* **GOAL**:
Change "slider handle" to "slider knob" in the material from the line with "Click the axr similarity slider handle" up to and including the line with "tap(118, 414)", and give back only those lines with everything else unchanged. Leave the pictures out.

-- -- --

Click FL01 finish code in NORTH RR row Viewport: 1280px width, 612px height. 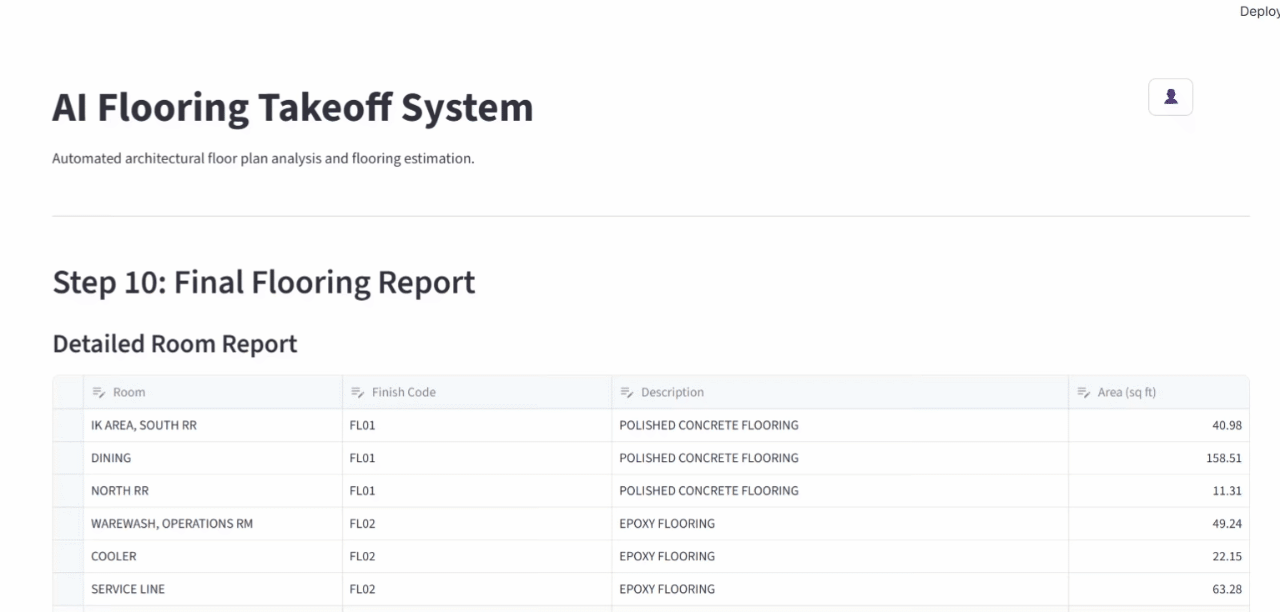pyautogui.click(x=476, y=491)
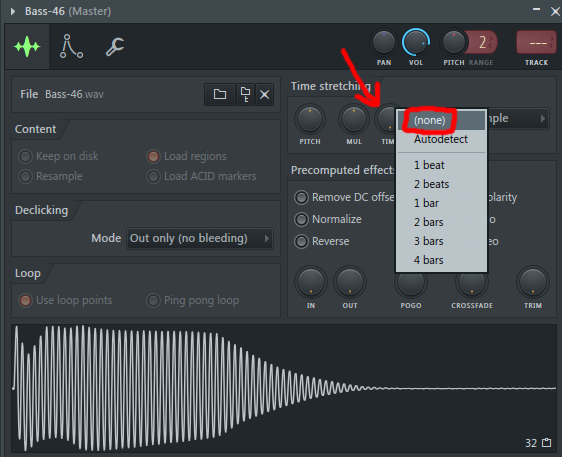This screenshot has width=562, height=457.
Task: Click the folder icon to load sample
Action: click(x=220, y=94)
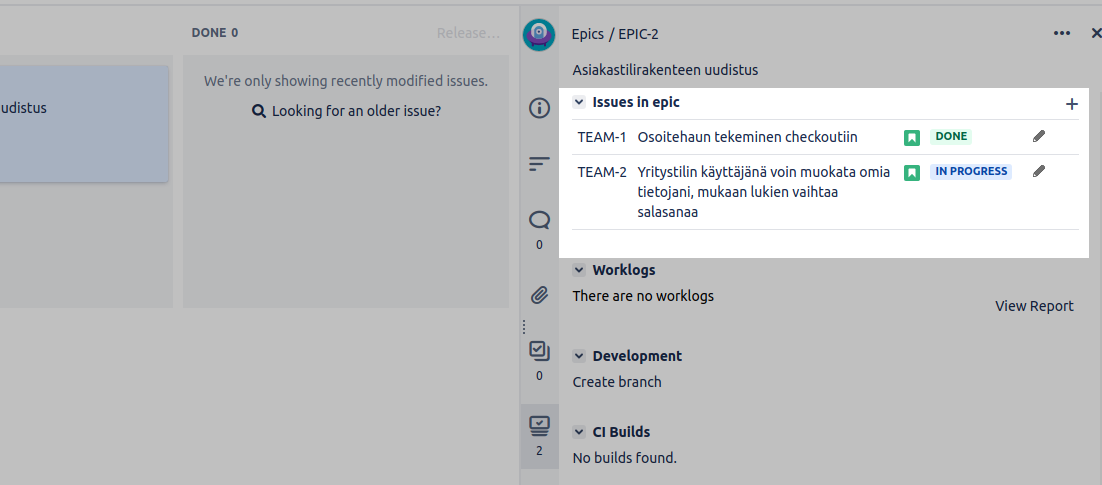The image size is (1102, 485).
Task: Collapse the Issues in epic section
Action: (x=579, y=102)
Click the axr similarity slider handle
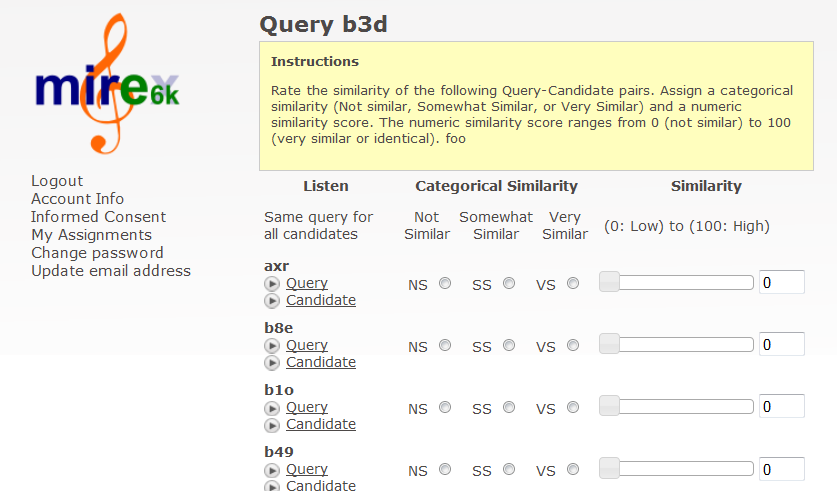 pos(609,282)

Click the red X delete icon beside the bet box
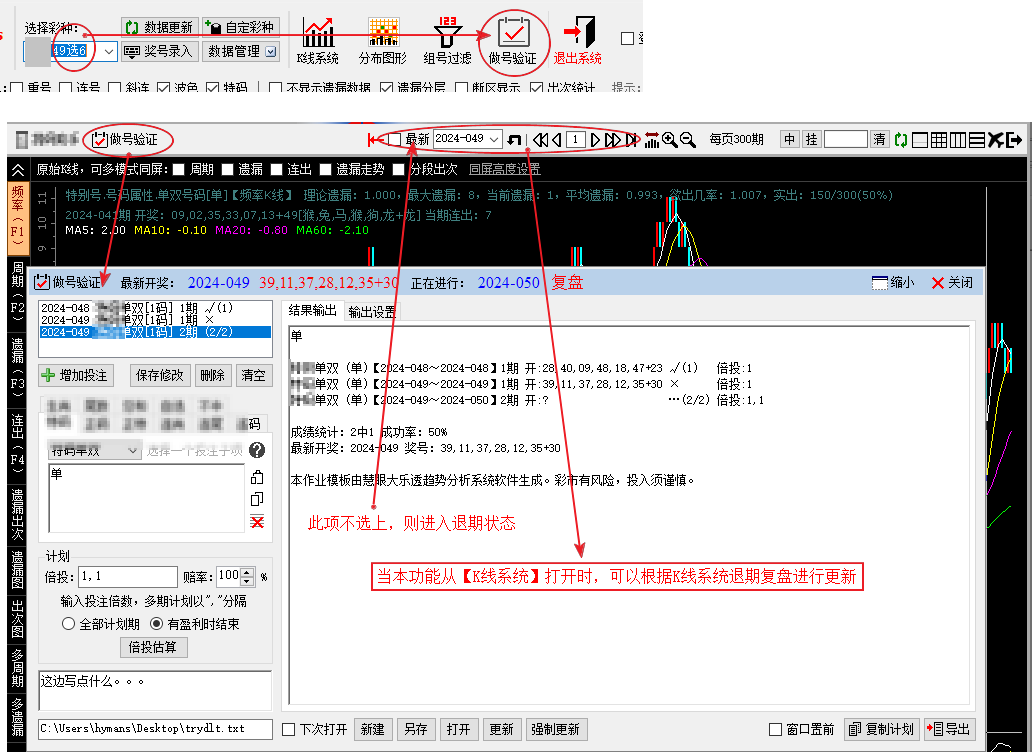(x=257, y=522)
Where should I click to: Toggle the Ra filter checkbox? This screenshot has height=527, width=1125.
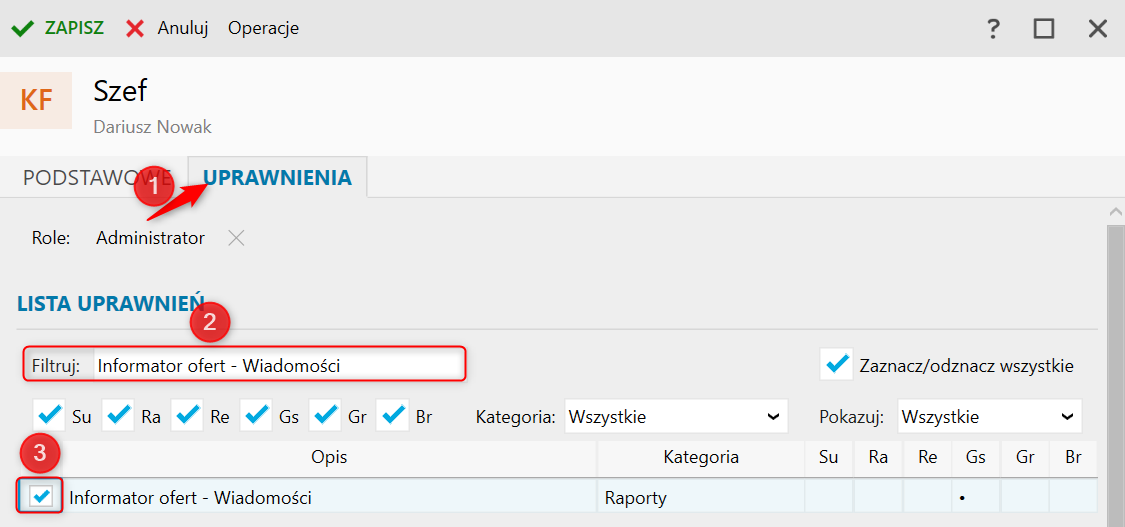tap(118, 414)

-- -- --

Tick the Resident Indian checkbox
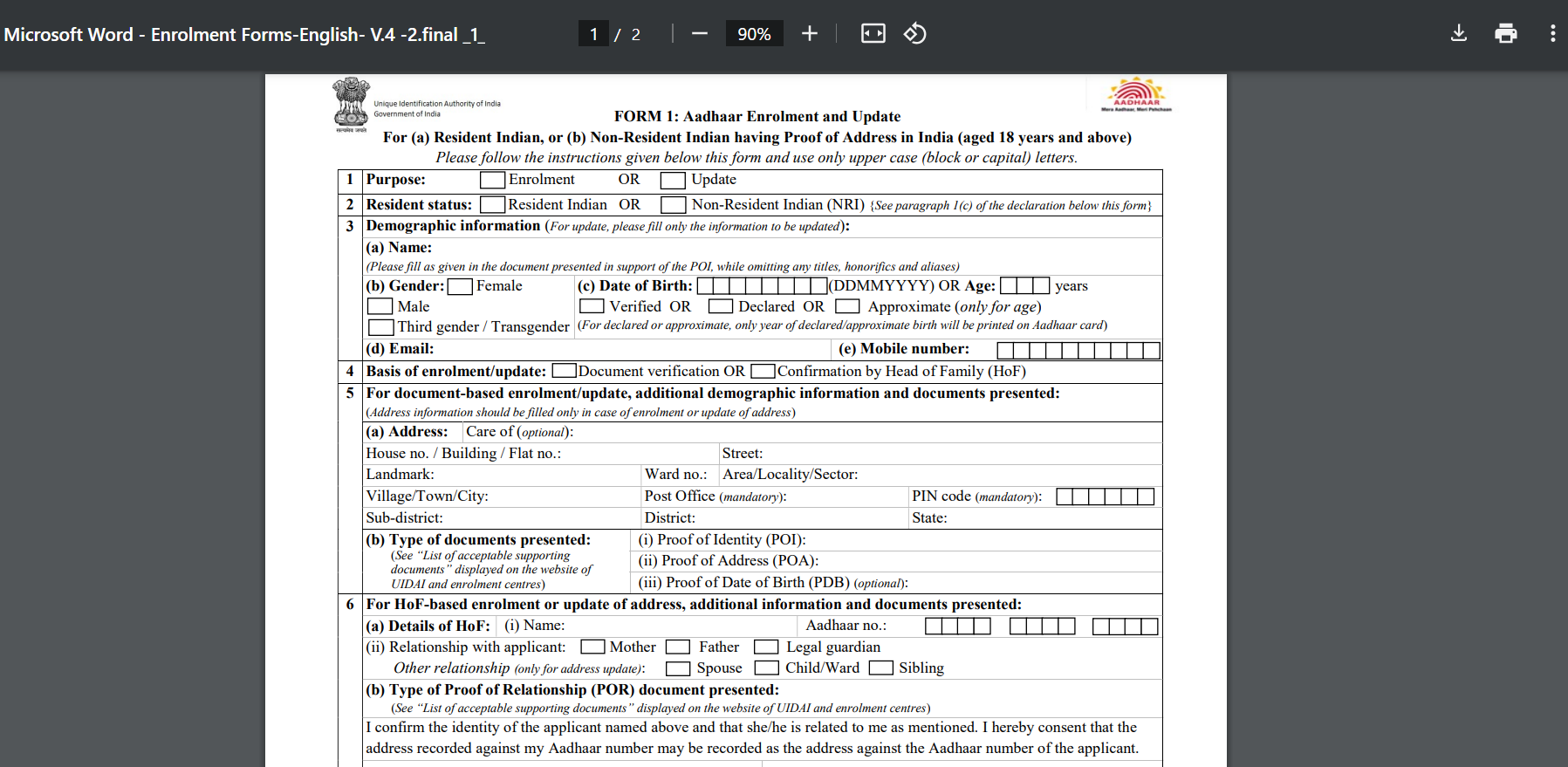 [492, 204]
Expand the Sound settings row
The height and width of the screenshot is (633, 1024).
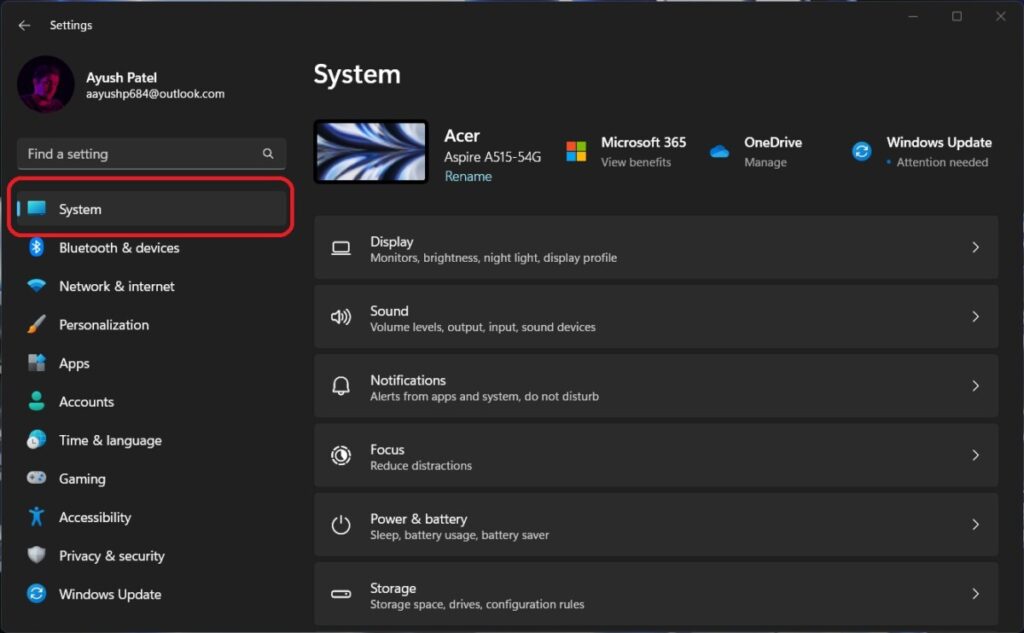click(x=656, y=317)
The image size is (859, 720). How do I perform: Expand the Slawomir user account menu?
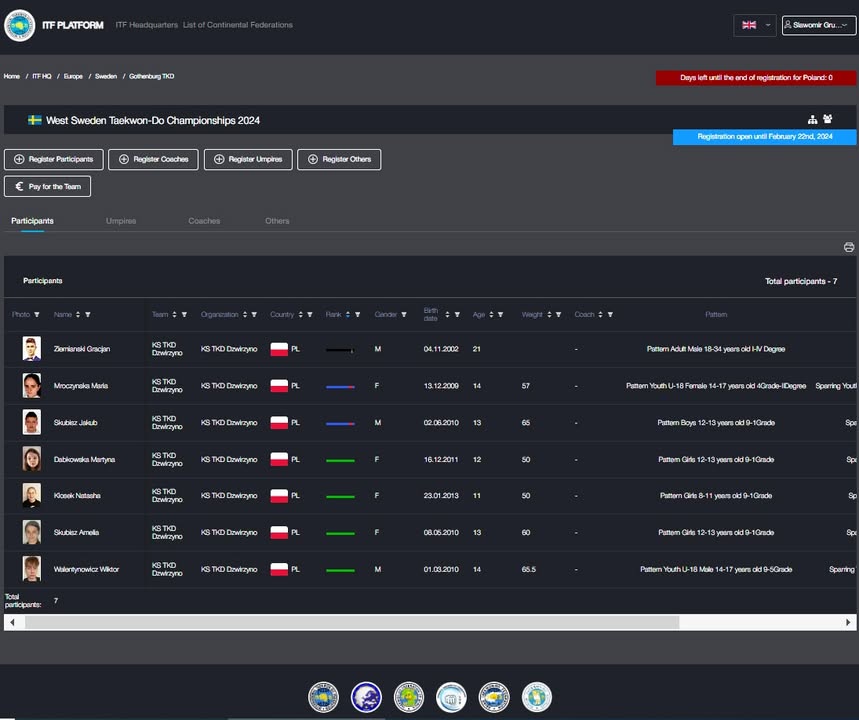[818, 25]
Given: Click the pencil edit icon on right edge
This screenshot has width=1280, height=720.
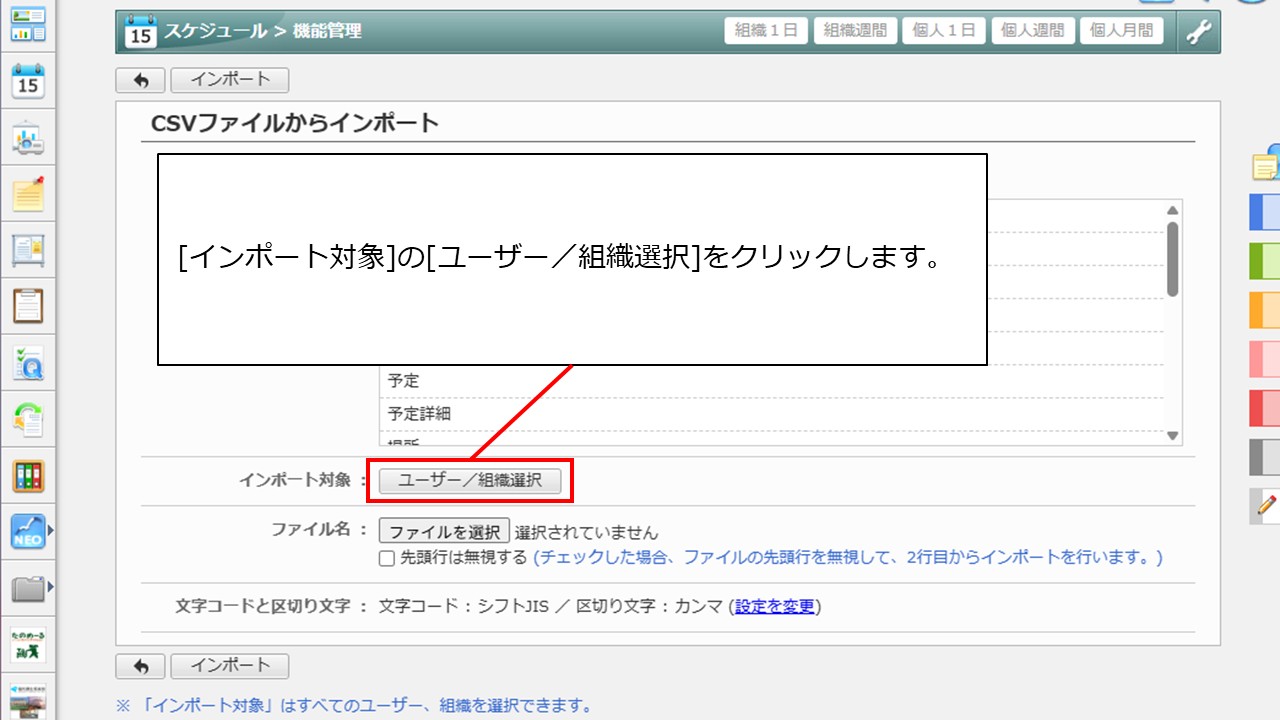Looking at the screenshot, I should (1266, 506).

-- -- --

* **ANSWER**:
Click the axr similarity slider knob
 pos(609,282)

Click the red X delete icon beside the bet box
(x=257, y=522)
Where should I click to: Toggle the Ra filter checkbox? This screenshot has height=527, width=1125.
tap(118, 414)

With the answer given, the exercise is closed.